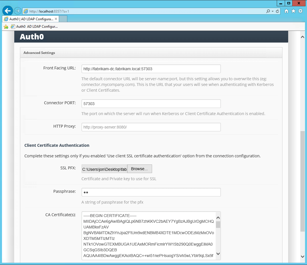Click the Passphrase input field
Image resolution: width=307 pixels, height=265 pixels.
point(151,192)
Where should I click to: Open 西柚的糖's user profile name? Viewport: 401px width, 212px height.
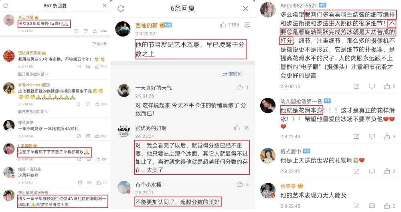coord(146,25)
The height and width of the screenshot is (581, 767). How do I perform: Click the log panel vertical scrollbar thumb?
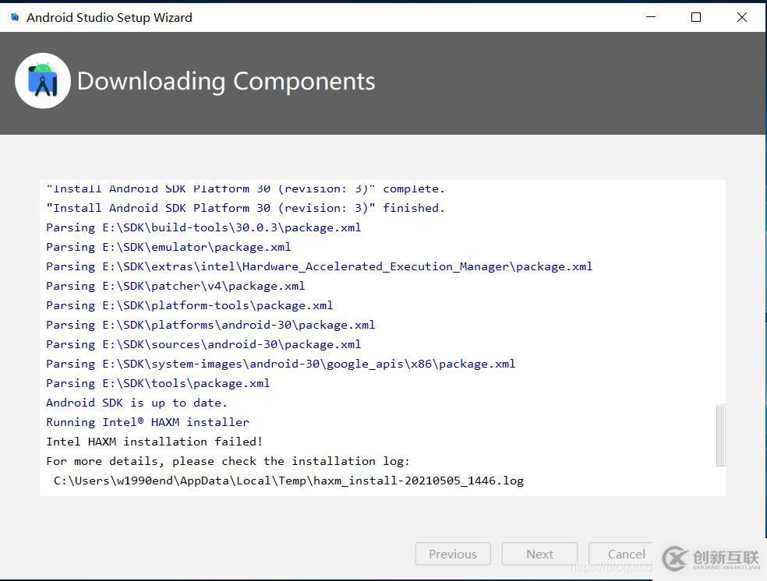(x=720, y=435)
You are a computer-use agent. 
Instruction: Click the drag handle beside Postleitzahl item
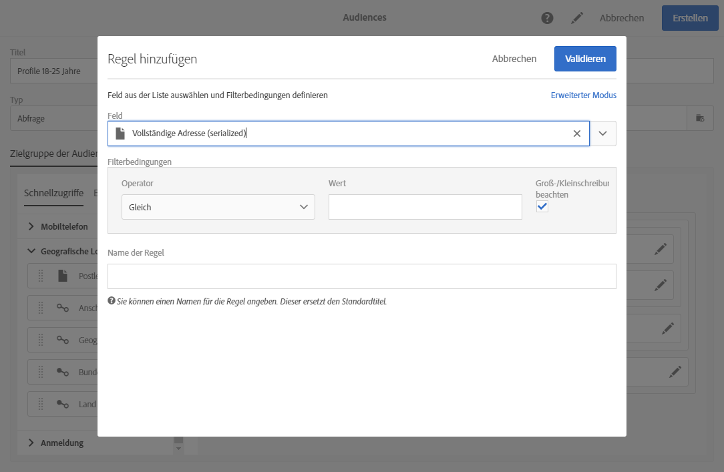pyautogui.click(x=40, y=276)
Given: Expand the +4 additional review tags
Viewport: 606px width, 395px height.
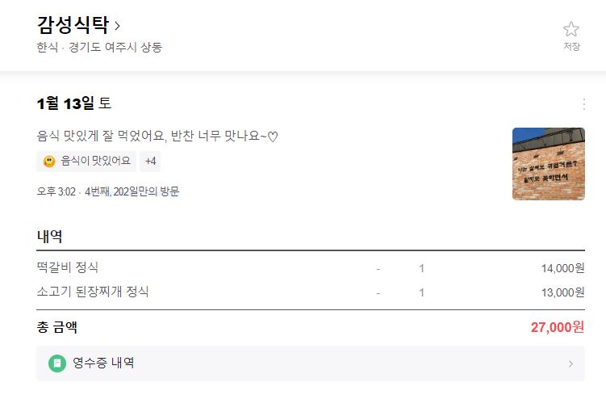Looking at the screenshot, I should tap(150, 162).
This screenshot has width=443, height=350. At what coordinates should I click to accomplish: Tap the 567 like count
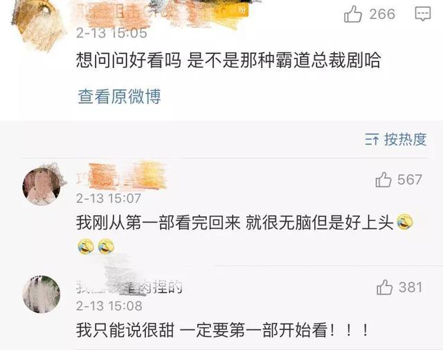coord(410,180)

#### WORK REQUIRED
Please retype exactly the lines from the one containing "Where should I" through the last line of the records, both included, leaving out every picture.

#### TASK ANSWER
Where should I click to: Open 西柚的糖's user profile name? Viewport: 401px width, 212px height.
coord(146,25)
The height and width of the screenshot is (581, 767). How do I perform: Click the log panel vertical scrollbar thumb?
(x=720, y=435)
You are a computer-use agent. 
Instruction: Click the drag handle beside Postleitzahl item
pyautogui.click(x=40, y=276)
Given: Expand the +4 additional review tags
Viewport: 606px width, 395px height.
Looking at the screenshot, I should tap(150, 162).
This screenshot has width=443, height=350. At what coordinates should I click to accomplish: Tap the 567 like count
coord(410,180)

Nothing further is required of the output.